The first step to receiving an honour is a cautious letter to those chosen asking if they would accept, should it be decided that they are offered it. Because of some mistake, my letter went to my parents’ house, and Father phoned me. ‘I’ve got a very official-looking letter here, boy,’ he said. ‘Have you been in trouble with the police or something?’
Anxiously, I asked him to open the envelope. He read me what the letter said and very nearly broke down. ‘A’s a great honour, a’s all I can say. A’s a great honour,’ he kept repeating.
Mother and Father had loved and bickered for nearly sixty years. They had never been separated, not even by the war, and I don’t think either of them could have contemplated life without the other.
I felt their loss in ways I would never have suspected.

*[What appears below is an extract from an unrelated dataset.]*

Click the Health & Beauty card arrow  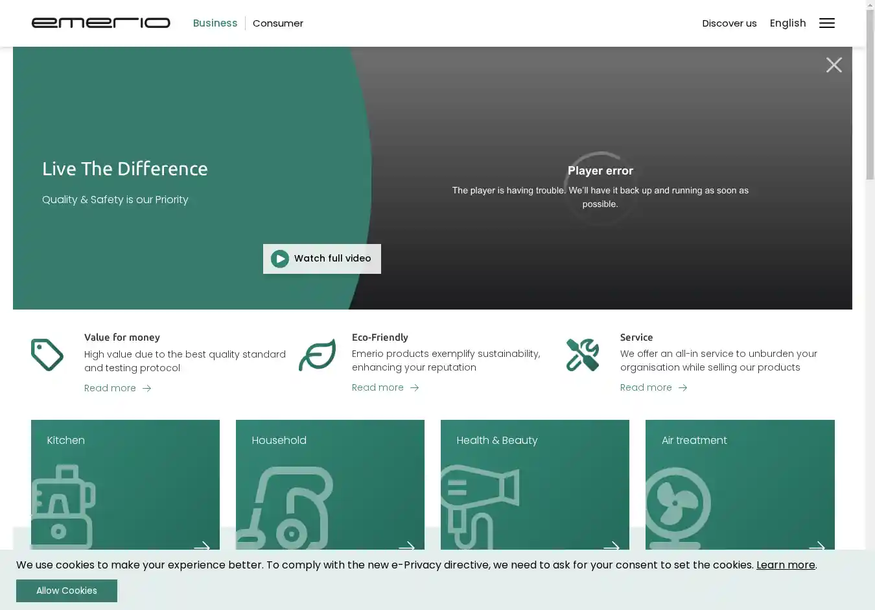click(x=611, y=546)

Once your parents die, if you are an only child there is no-one of your blood to lean on, to find refuge with, to go home to. There is inst
ead the naked and alarming feeling that you are next in line, there is no-one between you and mortality.

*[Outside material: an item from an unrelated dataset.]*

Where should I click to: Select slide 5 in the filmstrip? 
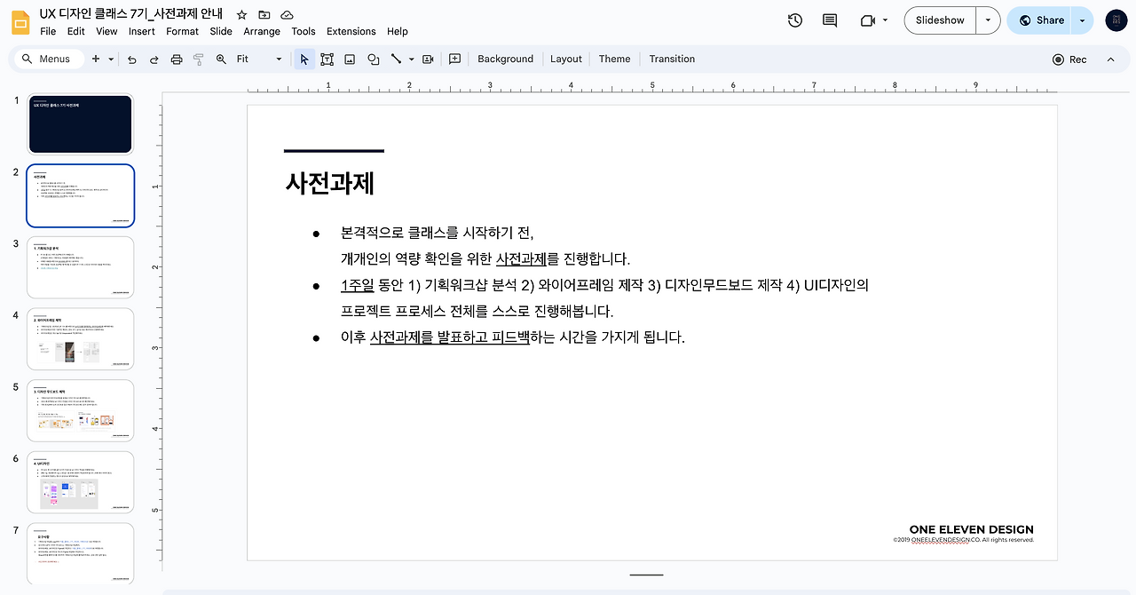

In his later years, I learnt to love my father deeply all over again. I almost achieved the same with my mother; but I suppose we were too alike to find complete peace.
Chapter Four
The Peter Hall Company had started off with the idea that Alan Ayckbourn would be in partnership with me and do alternate productions. A big, large-cast play Alan wanted to direct was, however, turned down by Duncan Weldon as too expensive. Duncan was entirely within his rights, but he never fully explained his reasons to Alan, who resigned. He was a huge loss.
Thelma Holt was the producer for the Peter Hall Company. I love Thelma because she is quintessentially of the theatre. She trained as an actress, but fell into administration, and she had been with me at the National, where I was careful to give her a little empire of her own – including foreign tours and transfers – and let her get on with it. She is a noisy, one-woman band, not a collaborator. Duncan, at first, had grave reservations about employing her: producers don’t usually like other producers around. When, though, he found she took an absolute delight in getting stuck into crises, however unpleasant, he began to rely on her more and more.
Thelma is a born trouble-shooter. She will often, if there is no trouble to shoot, imagine some, so that she can go on shooting. She spent the first months of my association with Duncan telling me how difficult he was, while telling him how difficult I was. She was quite right in both instances. But it didn’t help. And the relationship between Duncan and me deteriorated. In the end, Thelma left to be on her own as an independent producer.